▶ SHORT TASK:
Rewrite the lines of the material as a JSON list of strings with one string per line, dropping blank lines. Begin at the line containing "Where should I click to: Click" and stop after the line containing "[x=283, y=724]", covering nothing outside that span.

Source records
____

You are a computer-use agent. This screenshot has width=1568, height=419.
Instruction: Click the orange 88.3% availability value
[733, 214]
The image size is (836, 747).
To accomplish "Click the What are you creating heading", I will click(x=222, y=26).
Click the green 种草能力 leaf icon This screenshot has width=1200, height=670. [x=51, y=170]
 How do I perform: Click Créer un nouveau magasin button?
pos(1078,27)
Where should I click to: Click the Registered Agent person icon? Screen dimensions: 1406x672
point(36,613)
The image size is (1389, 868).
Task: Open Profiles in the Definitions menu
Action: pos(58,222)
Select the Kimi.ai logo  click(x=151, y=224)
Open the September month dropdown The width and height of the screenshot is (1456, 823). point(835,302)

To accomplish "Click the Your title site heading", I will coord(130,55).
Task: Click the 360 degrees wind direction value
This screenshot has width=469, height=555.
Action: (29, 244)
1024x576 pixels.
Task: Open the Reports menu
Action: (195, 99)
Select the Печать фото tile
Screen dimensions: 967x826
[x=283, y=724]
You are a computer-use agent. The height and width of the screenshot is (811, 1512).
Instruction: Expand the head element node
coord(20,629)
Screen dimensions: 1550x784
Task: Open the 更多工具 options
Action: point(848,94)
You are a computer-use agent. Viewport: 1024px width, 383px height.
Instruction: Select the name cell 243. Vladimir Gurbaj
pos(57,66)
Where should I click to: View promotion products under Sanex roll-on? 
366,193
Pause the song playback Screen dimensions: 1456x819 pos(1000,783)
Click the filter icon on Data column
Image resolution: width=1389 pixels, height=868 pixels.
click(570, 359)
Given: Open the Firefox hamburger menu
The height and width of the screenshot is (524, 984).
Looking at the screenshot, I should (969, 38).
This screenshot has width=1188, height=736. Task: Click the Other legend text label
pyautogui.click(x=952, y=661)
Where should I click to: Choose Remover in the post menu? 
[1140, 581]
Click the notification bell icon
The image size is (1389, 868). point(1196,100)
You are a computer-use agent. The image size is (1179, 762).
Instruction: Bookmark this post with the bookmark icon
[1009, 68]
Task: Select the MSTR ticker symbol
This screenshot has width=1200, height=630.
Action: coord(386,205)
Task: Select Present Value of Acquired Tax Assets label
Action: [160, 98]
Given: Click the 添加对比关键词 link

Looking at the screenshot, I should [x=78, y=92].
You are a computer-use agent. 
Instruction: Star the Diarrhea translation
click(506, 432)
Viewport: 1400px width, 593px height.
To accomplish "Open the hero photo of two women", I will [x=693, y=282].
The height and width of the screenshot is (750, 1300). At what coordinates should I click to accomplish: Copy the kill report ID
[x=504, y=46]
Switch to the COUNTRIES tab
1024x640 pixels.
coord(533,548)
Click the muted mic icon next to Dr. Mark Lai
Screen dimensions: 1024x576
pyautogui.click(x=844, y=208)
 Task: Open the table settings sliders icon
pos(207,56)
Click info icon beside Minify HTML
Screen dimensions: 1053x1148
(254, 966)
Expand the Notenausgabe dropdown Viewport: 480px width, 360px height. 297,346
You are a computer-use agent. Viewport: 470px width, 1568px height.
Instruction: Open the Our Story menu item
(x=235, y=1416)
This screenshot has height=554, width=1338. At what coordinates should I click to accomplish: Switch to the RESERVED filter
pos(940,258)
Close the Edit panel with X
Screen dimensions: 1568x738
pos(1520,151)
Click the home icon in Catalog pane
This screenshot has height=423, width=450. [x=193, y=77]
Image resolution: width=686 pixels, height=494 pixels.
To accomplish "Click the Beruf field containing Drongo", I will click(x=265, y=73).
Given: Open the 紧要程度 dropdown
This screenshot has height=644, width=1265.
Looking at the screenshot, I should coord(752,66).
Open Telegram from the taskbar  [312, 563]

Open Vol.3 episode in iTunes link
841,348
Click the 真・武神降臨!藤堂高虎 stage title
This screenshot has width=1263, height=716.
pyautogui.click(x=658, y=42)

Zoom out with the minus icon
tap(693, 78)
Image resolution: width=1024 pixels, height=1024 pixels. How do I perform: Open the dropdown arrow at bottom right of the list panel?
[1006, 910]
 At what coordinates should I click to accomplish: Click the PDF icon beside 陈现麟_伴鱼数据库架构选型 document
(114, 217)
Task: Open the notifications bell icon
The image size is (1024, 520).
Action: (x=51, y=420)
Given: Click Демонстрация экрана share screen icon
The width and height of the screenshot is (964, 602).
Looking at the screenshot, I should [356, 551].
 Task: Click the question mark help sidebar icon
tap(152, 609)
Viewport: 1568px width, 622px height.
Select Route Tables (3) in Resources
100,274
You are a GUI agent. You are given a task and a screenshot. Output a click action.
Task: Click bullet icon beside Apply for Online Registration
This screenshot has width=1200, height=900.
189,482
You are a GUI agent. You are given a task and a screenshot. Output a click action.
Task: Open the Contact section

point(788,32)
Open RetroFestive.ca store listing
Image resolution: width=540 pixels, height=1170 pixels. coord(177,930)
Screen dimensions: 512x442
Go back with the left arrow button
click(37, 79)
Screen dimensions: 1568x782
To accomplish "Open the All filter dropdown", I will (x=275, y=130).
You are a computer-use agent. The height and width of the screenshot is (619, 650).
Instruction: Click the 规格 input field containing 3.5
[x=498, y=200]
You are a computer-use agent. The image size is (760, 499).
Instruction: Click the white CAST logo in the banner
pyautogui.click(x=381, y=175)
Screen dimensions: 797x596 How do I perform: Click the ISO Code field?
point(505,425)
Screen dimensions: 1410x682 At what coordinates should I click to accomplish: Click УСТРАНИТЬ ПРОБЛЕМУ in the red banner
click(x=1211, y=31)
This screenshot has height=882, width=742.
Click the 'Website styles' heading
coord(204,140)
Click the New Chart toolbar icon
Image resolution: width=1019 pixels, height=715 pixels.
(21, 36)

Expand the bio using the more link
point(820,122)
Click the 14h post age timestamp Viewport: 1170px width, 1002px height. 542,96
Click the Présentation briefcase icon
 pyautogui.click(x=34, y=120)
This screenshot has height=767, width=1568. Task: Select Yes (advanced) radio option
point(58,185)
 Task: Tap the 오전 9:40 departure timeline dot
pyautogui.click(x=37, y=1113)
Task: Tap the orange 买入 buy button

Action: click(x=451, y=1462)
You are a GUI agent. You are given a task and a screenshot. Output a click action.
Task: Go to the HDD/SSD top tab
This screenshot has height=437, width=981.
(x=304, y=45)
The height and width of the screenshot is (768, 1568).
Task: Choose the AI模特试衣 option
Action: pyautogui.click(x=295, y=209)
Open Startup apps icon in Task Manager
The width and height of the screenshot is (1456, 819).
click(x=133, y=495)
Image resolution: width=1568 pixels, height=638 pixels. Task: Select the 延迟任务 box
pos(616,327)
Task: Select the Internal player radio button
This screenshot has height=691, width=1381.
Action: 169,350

____

▶ RESPONSE:
[
  "Where should I click to: Click the Registered Agent person icon? Screen dimensions: 1406x672",
  "point(36,613)",
  "The image size is (1389, 868).",
  "Task: Open Profiles in the Definitions menu",
  "Action: pos(58,222)",
  "Select the Kimi.ai logo  click(x=151, y=224)",
  "Open the September month dropdown The width and height of the screenshot is (1456, 823). point(835,302)",
  "To accomplish \"Click the Your title site heading\", I will coord(130,55).",
  "Task: Click the 360 degrees wind direction value",
  "This screenshot has width=469, height=555.",
  "Action: (29, 244)",
  "1024x576 pixels.",
  "Task: Open the Reports menu",
  "Action: (195, 99)",
  "Select the Печать фото tile",
  "Screen dimensions: 967x826",
  "[x=283, y=724]"
]